▸ DOCUMENT PASSAGE:
· · ·

Hemiacetals are generally unstable and are only minor components of an equilibrium mixture of an aldehyde or ketone in water, except in one very important type of compound. When a hydroxyl group is part of the same molecule that contains the carbonyl group, and a five- or six-membered ring can form, the compound exists almost entirely in the cyclic hemiacetal form. Recall that five- and six-membered rings have relatively little ring strain.
Carbohydrates like glucose exist in solution
as cyclic hemiacetals. Because carbohydrates have several
alcohol groups, they could potentially form rings of different sizes. Generally,
only the most stable (strain free) cyclic structures are produced to an appreciable
extent for a given carbohydrate. The new stereocenter created in a carbohydrate
cyclic hemiacetal structure can have either stereochemical configuration,
and the two stereoisomers are usually in equilibrium with each other. The
carbon atom at the new stereocenter of a carbohydrate cyclic hemiacetal is
given the special name of anomeric carbon
and corresponds to the carbonyl carbon atom in the open chain form. The two
different carbohydrate cyclic hemiacetal stereoisomers are called anomers
and are labeled as alpha or beta, depending on
whether the hemiacetal -OH group is on the same side of the ring as the terminal
-CH2OH substituent (beta anomer) or on the opposite
side (alpha anomer). The two anomers equilibrate in aqueous solution, a process
known as mutarotation. The process is catalyzed by acid, since hemiacetal
formation is catalyzed by acid.

· · ·

▸ RECORDED INFORMATION:
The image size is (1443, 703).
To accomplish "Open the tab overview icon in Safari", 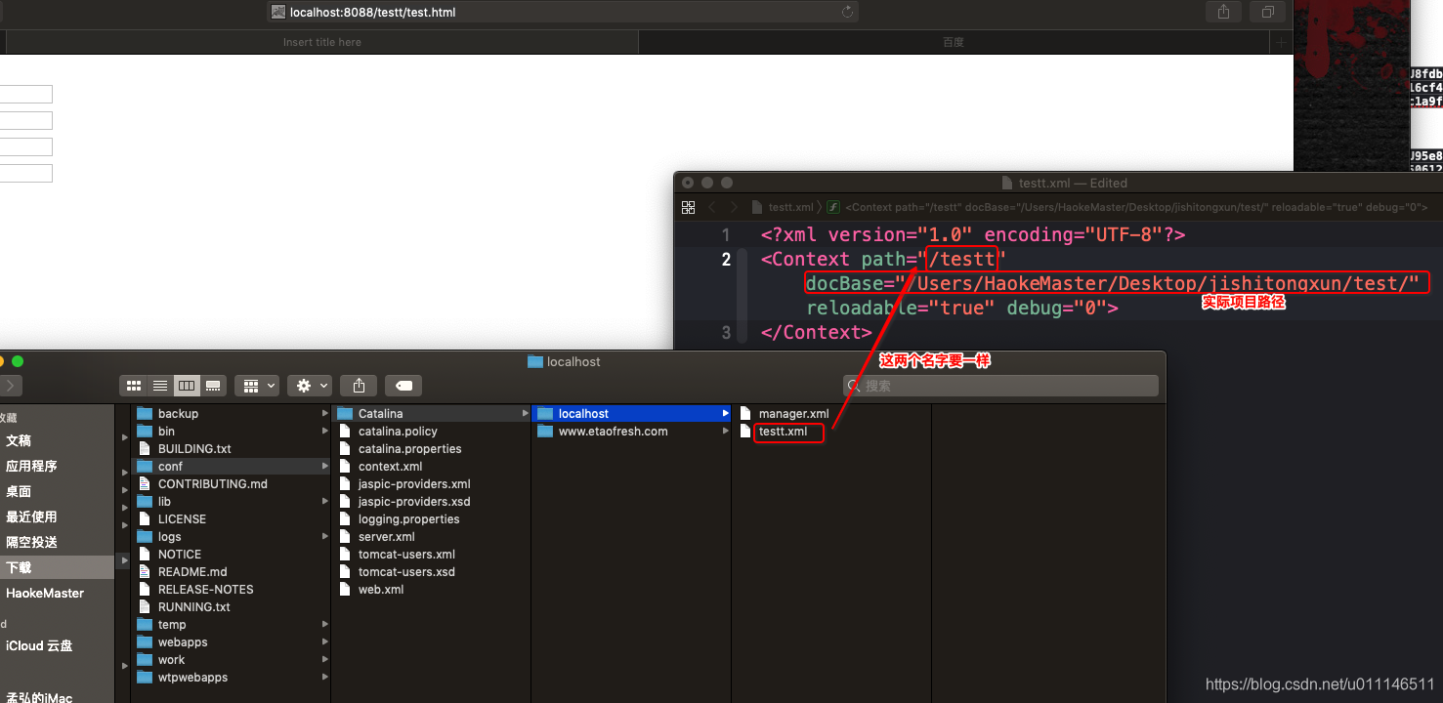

· · ·

In the passage on cyclic hemiacetals, what is the name of the process by which the two anomers equilibrate in aqueous solution?

Mutarotation.